I’ve been struggling with writing lately. No matter how much I’ve tried to shut it out of my mind, the rejection got to me. After a few initial, small successes with a couple of stories here on Medium, my writing, in general, has not been featured and therefore has received hardly any claps or attention. I’ve tried writing about different things, thinking that maybe it just has to do with the subjects, but the truth is it’s probably because I have a lot to learn about writing and doing it in this platform in particular.
Outside of Medium, the novels I spent a bigger part of last year writing have so far attracted no attention from agents or publishers, and my actual 9 to 5 job has been steadily rolling downhill as well. It’s an election year here in Argentina, the stakes are extremely high, people are on edge, and the general atmosphere working at a government agency is getting more tense by the day.
As the rejections started piling up, I at first tried to reject my negative feelings. We’ve all read these stories about how you just need to do more, write more, want it more, and at some point, you will get to where you want to be.

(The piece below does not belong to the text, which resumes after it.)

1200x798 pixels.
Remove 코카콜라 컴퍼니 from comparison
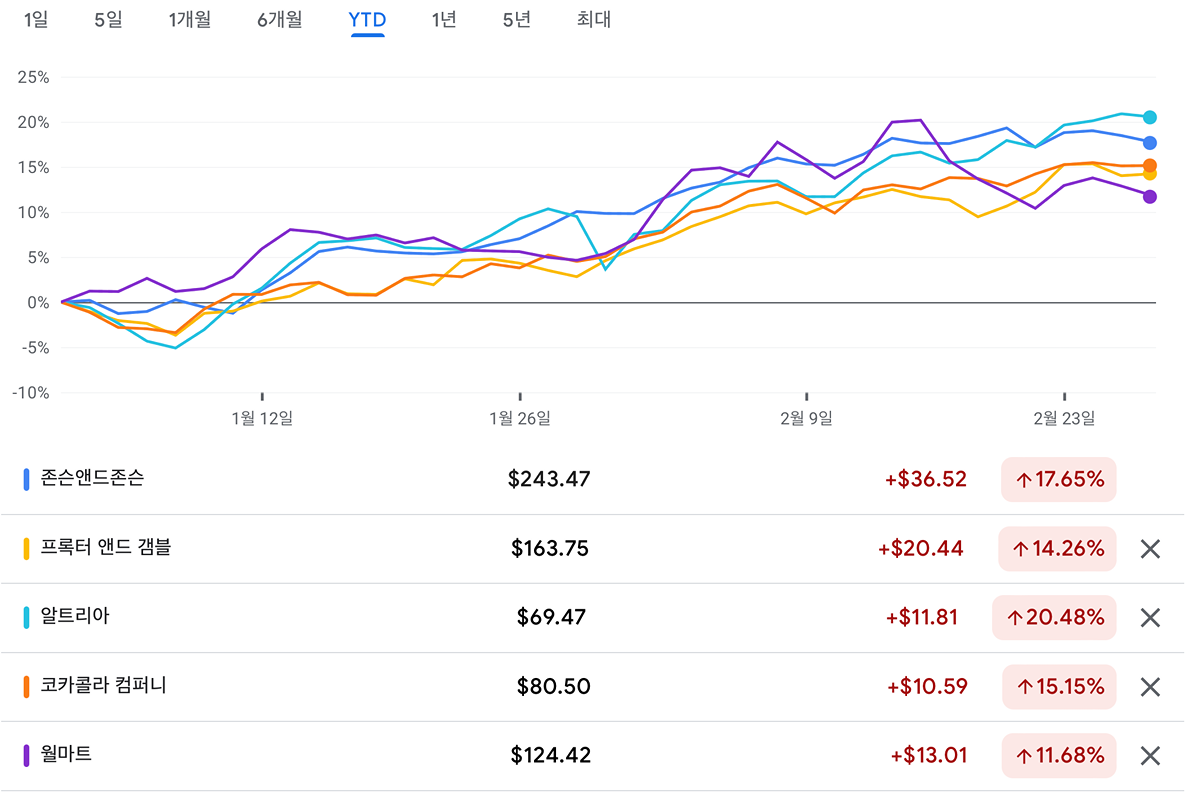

Just by doing more you will get there, your writing will be better and someone will eventually want to read your books and blog posts. I thought so, too, and in those first weeks of Medium-induced euphoria, I even wrote a story about not caring about any of those failures, just sticking to it and writing for myself until I’m good enough.
But at the same time, I’m not yet a professional writer. I’m still at the level where I take my small failures and rejections personally, thinking I will never get to where I want to be. I started trying to pick my brain about what it was that was making my writing not good enough. I tweaked my queries until I had no idea what the book was about anymore. I tried to write better for the Medium editors, and in the end always failed. I tried writing just for myself, with the same result. And then, after months of furious writing and nervous querying, I got frustrated and let it get to me. It all started going downhill from there.
I started many stories and abandoned them halfway, thinking they weren’t “worth it” because let’s…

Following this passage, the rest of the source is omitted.